Task =>
Copy down the listing below exactly. Do not include pictures.

Materials provided =>
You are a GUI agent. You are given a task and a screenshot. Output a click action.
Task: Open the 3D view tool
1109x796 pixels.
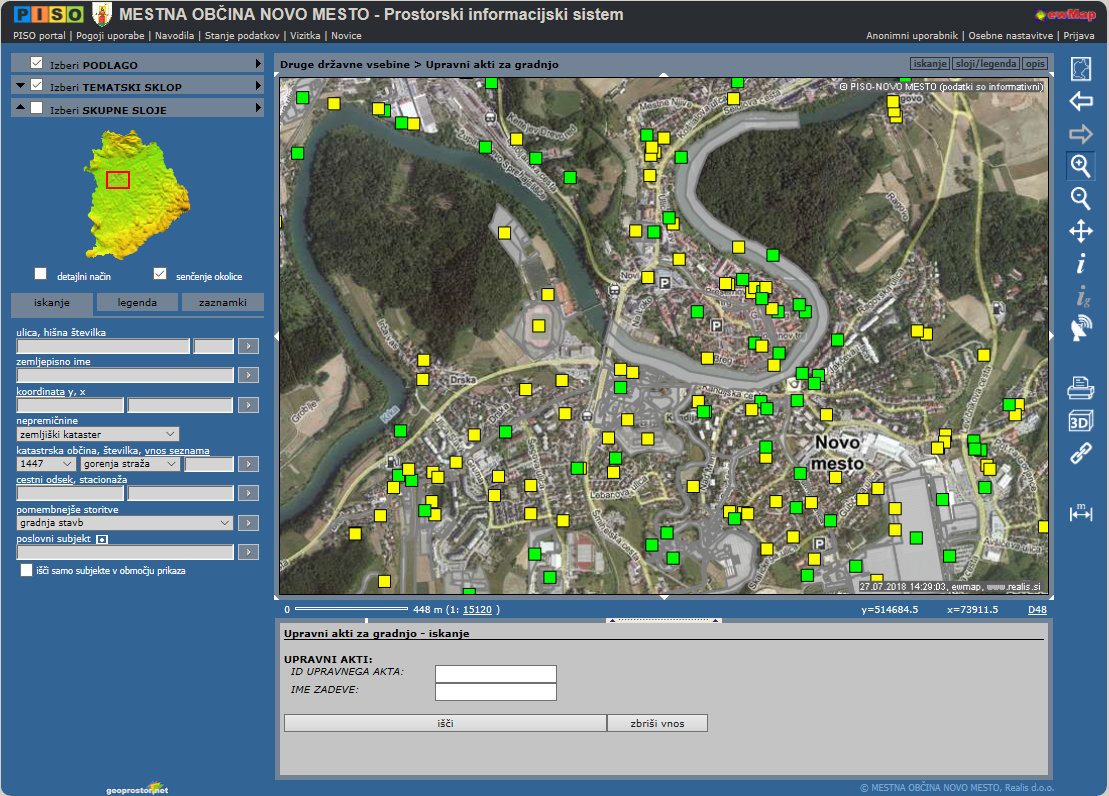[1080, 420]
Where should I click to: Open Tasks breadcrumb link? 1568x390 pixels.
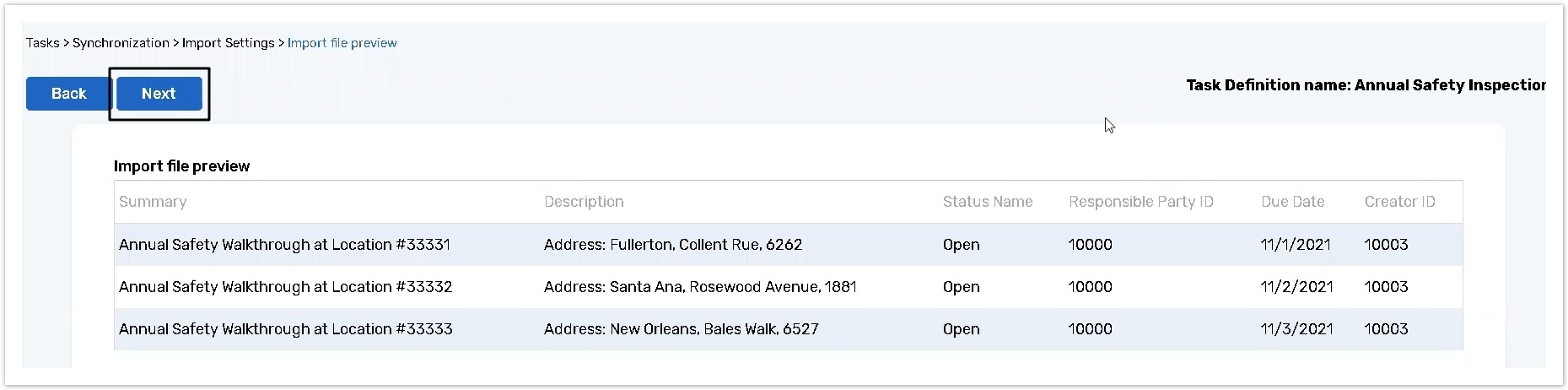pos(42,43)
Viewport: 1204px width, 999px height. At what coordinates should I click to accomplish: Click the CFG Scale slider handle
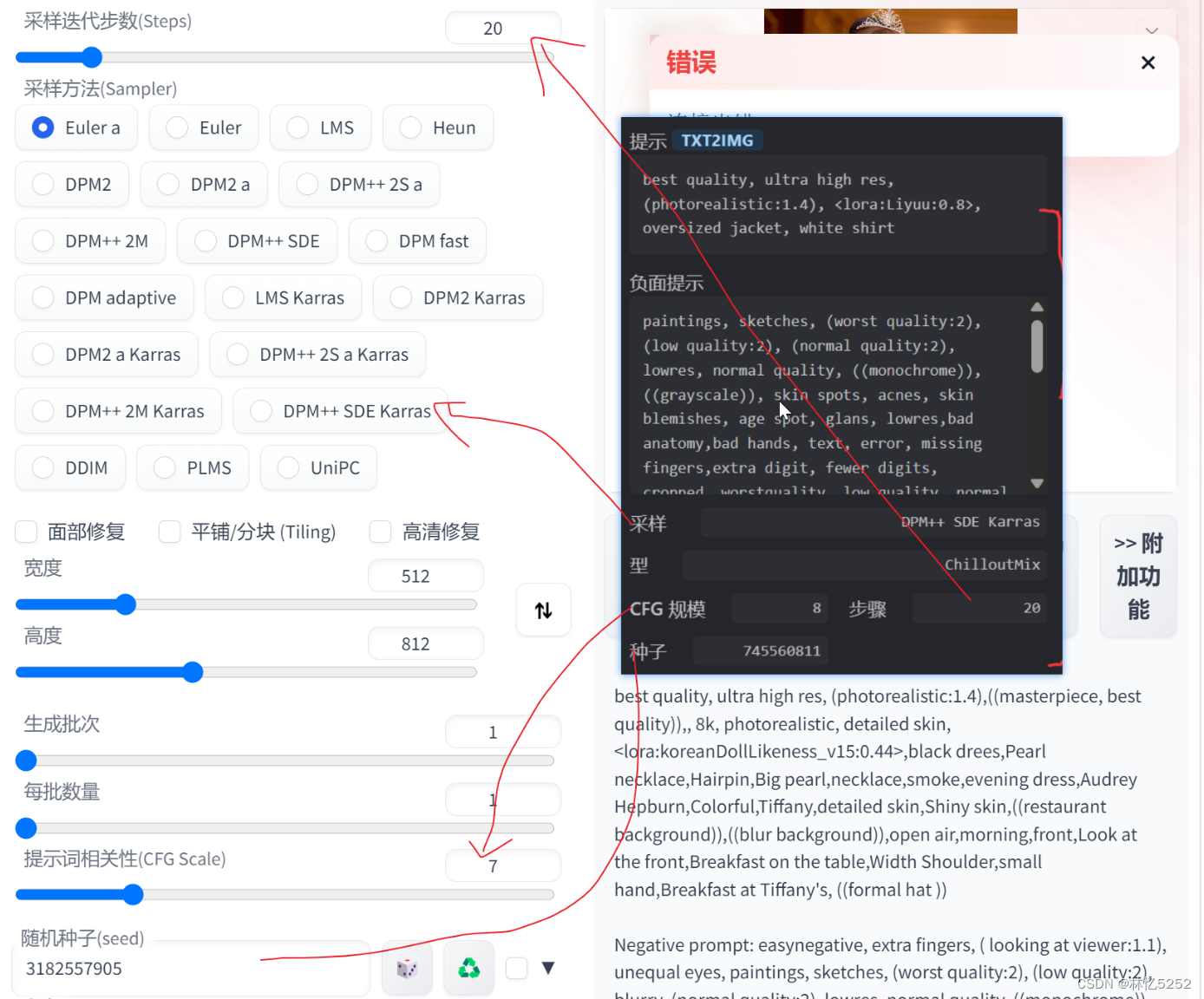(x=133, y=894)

Solution =>
You are a GUI agent. You are given a task and a screenshot. Output a click action.
Task: Open the 3D view tool
1109x796 pixels.
[1080, 420]
Where should I click to: Open Tasks breadcrumb link? 1568x390 pixels.
pos(42,43)
Viewport: 1204px width, 999px height. At what coordinates should I click to accomplish: Click the CFG Scale slider handle
(x=133, y=894)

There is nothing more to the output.